Chapter 5: The Hypothesis Gamble#

Hypothesis Testing, P-Values, and Statistical Power#


Dataset: Framingham Heart Study teaching subset — framingham_teaching.csv, n = 500 participants.


Learning Objectives

By the end of this chapter, you will be able to:

  • Formulate null and alternative hypotheses for a clinical research question

  • Describe probability and non-probability sampling methods

  • Interpret a p-value correctly — and identify the four most common misinterpretations

  • Define Type I and Type II errors and explain the trade-off between them

  • Explain statistical power and the four factors that increase it

  • Run and interpret a one-sample t-test

Before You Begin: The Logic of the Trial#

Chapters 1–4 described data. Hypothesis testing asks: is this finding real, or could it have occurred by chance?

This framework underpins every clinical trial, every drug approval, and every public health policy decision based on epidemiological evidence. It is also the most widely misunderstood framework in applied science. This chapter aims to teach it correctly.

Section 1: Sampling — The Foundation of Inference#

1.1 The Target Population and the Sampling Frame#

  • Target population — everyone you want to draw conclusions about (e.g., all middle-aged adults at cardiovascular risk in Western populations).

  • Study population — the subset you can actually reach (e.g., residents of Framingham, Massachusetts, 1948–1968).

  • Sample — the 500 participants we are working with.

  • Sampling frame — the mechanism used to select the sample (in Framingham, a near-complete census of eligible Framingham residents).

../_images/ch05_sampling_methods.png

Fig. 10 Figure 5.1 Four probability sampling methods (simple random, stratified, systematic, cluster) and three non-probability methods (convenience, purposive, snowball).

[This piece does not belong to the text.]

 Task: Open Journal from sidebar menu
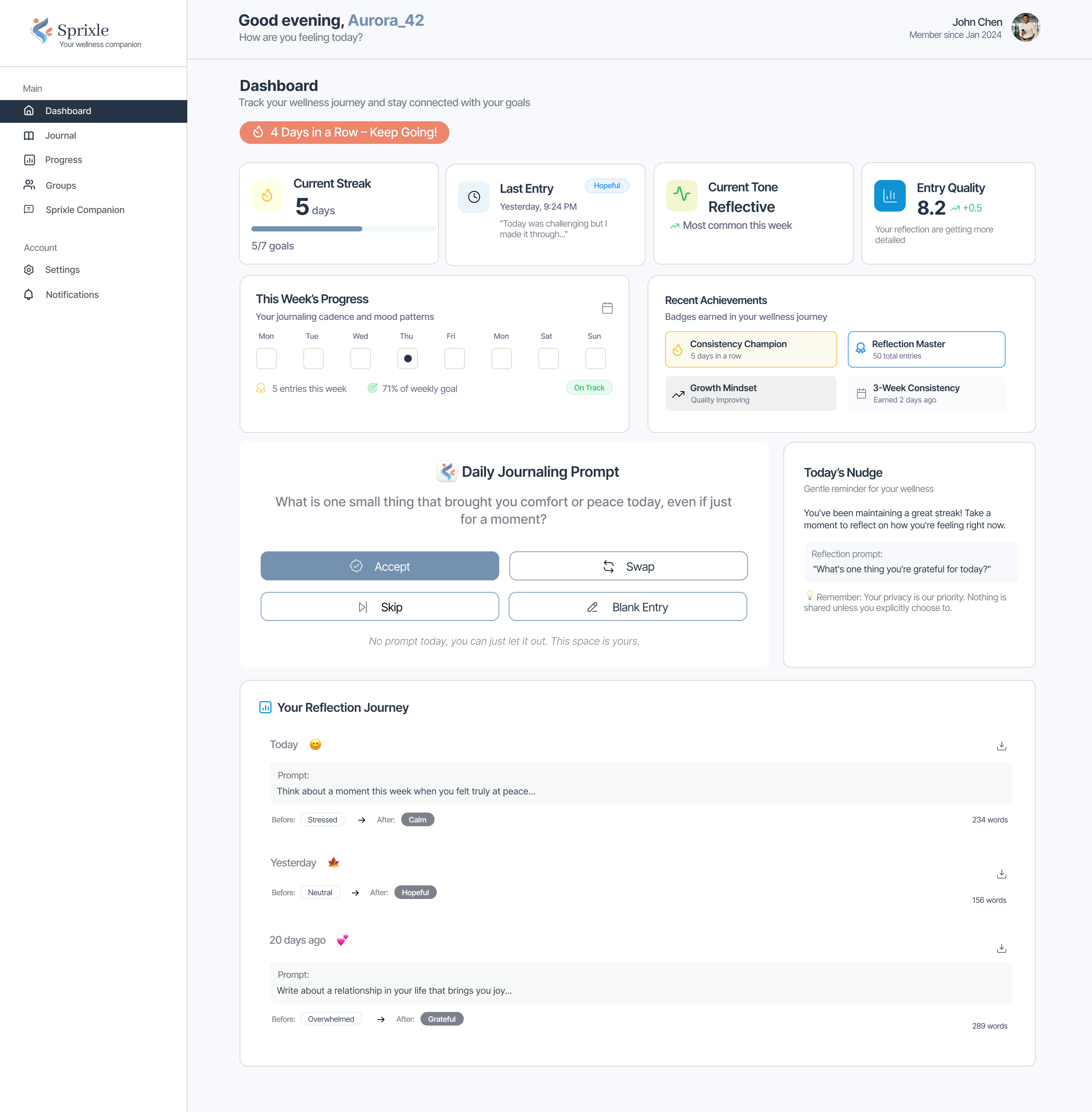[x=60, y=136]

The Framingham study used a near-census approach — close to simple random sampling within eligible age bands. This is why its findings generalise well to similar populations.#

1.2 Probability Sampling Methods#

Method

How it works

Framingham relevance

Simple random

Every individual has equal selection probability

Framingham approximated this within age-eligible residents

Stratified

Random sample from defined subgroups

Used in modern Framingham offspring cohorts by age/sex strata

Systematic

Every kth individual selected from a list

Used in some large registry studies

Cluster

Entire groups selected randomly

Used in national surveys (e.g., NHANES)

1.3 Non-Probability Methods#

Method

Description

Limitation

Convenience

Whoever is available

May not represent the target population

Purposive

Deliberately selected for specific characteristics

Not generalisable beyond selected group

Snowball

Participants recruit other participants

Network-dependent selection bias

The Framingham limitation: The original cohort was almost entirely White, from one Massachusetts town. This is a form of selection bias. Despite the study’s size and rigour, its risk factor estimates may not apply equally to all ethnic and geographic populations — a limitation the investigators acknowledged explicitly.

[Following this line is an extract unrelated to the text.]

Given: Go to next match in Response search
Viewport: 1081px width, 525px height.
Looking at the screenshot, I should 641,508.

Section 1b: Epidemiological Study Designs#

The choice of statistical test depends partly on the study design that generated the data. Three designs appear in most health science research.

Design

How it works

What you can calculate

Framingham example

Cohort study

Follow a group forward in time from exposure to outcome

Incidence, RR, hazard ratio

Framingham itself — 500 participants followed for 10 years

Case-control study

Start from outcomes, look backward at exposures

Odds Ratio (OR) — not RR directly

Compare CHD cases vs matched controls on smoking history

Cross-sectional study

Measure exposure and outcome at the same time

Prevalence, OR

A single Framingham examination visit — everyone measured once

💡 Plain English: Cohort studies follow people forward (exposure → outcome). Case-control studies work backward (outcome → who had the exposure?). Cross-sectional studies are a snapshot — everyone measured at one moment.

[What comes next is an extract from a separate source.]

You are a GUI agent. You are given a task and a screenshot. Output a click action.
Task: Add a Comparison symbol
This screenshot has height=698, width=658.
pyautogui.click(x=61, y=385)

The Framingham Heart Study is a prospective cohort study — the gold standard for identifying risk factors. Risk factors were measured at baseline before heart disease developed, which establishes temporal precedence (an important criterion for causality).

Common mistake: Cohort studies give Relative Risk (RR). Case-control studies give Odds Ratio (OR). In rare diseases, OR ≈ RR, but for common outcomes like CHD (31% in Framingham), they differ substantially. Always identify the study design before choosing which effect measure to report.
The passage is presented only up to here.